Returning to Chicago after military service, he appeared at the Playwrights Theatre Club and [Compass Players, a precursor of the Second City], the famed satire troupe that launched the careers of dozens of top comedians. Later, in New York, he joined the long-running The Threepenny Opera and appeared opposite Jack Lemmon in Face of a Hero.
Arriving in Hollywood in 1961 for an episode of television’s Naked City, Asner decided to stay and appeared in numerous movies and TV shows, including the film El Dorado, opposite John Wayne; and the Elvis Presley vehicles Kid Galahad and Change of Habit. He was a regular in the 1960s political drama series Slattery’s People.”
In 1970, he became involved in a project that presented him with the role of a lifetime. The Mary Tyler Moore Show debuted in September of that year. Based in Minneapolis, the program highlighted the news division of fictional broadcast station WJM-TV.
It chronicled the professional and personal exploits of Mary Richards (Mary Tyler Moore), the associate producer for the station’s 6 p.m. news program. Other characters included Murray Slaughter (Gavin MacLeod), Rhoda Morgenstern (Valerie Harper), Phyllis Lindstrom (Cloris Leachman), Ted Baxter (Ted Knight) and Sue Ann Nivens (Betty White).
Lou Grant, news director of WJM-TV, was Mary Richards’s boss. Grant was as abrasive as Richards was timid. But his hard-nosed exterior often concealed his more sensitive interior.
The chemistry between the characters was wonderful. Fans lauded the show for the way is examined various social issues while delivering first-rate comedy. The Mary Tyler Moore Show is ranked No. 6 on the “101 Best Written TV Series of All Time” by WGA/TV Guide.
While news was always the backdrop of The Mary Tyler Moore Show, the intricacies of journalism never dominated the program. But Asner eventually got to delve into the weeds of Lou Grant’s profession.
In the 1960s and ’70s, the news industry took on a new significance in U.S. society. CBS debuted its groundbreaking newsmagazine 60 Minutes in 1968. And efforts by investigative journalists to examine the Watergate scandal, spearheaded by The Washington Post, exposed the corruption of the Nixon administration.
Asner took the lead role in the hourlong drama Lou Grant just in time to take advantage of this renewed interest in the news media. While it didn’t turn more financially lucrative for those who worked in it (it still hasn’t!), journalism had again become culturally popular. Most Americans trusted news outlets to tell them the story.
In the late 1970s, I was preparing to finish high school and began exploring my options for college. Embarking on a career in journalism was my goal, and so I latched onto the Lou Grant show.
Moving from Minneapolis to Los Angeles, Asner converted his sit-com Lou Grant into a dramatic Lou Grant. The character took on the role of city editor at the fictional Los Angeles Tribune.
Sure, Grant retained his sense of humor.

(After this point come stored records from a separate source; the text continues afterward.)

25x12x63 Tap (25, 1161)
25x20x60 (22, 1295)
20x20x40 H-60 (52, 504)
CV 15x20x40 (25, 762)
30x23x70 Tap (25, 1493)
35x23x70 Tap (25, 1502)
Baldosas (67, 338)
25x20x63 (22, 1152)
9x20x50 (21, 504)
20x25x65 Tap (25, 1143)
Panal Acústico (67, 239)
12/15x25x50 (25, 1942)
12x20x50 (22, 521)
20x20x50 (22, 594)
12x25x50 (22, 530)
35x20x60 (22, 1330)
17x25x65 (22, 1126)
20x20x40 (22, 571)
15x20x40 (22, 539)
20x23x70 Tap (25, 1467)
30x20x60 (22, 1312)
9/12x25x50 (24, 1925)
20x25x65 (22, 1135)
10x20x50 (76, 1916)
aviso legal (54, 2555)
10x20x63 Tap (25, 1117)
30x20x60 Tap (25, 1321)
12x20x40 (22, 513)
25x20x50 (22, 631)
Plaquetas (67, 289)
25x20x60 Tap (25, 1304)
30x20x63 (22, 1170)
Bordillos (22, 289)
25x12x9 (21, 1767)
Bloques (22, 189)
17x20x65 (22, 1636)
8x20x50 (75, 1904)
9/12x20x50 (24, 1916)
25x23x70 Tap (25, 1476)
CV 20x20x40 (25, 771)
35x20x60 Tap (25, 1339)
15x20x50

But he became more serious about the work his staff produced. He pushed reporters to follow the facts, write with readers in mind — and to get it right as well as to get it first!
The program didn’t merely reflect current events. It gave an insider’s view of how a newspaper covered current events.
This also chronicled how reporters and editors wrestled with issues pertaining to media ethics: Should we print this story? How can we present it in a manner that’s fair to everyone? What will be the consequences if we go ahead with publication?
The newspaper business has changed drastically since Lou Grant rolled up his sleeves for the last time in 1982, but some aspects have remained the same. Ed Asner personified the best of what it means to be a journalist, and I feel fortunate to have watched him play out this role.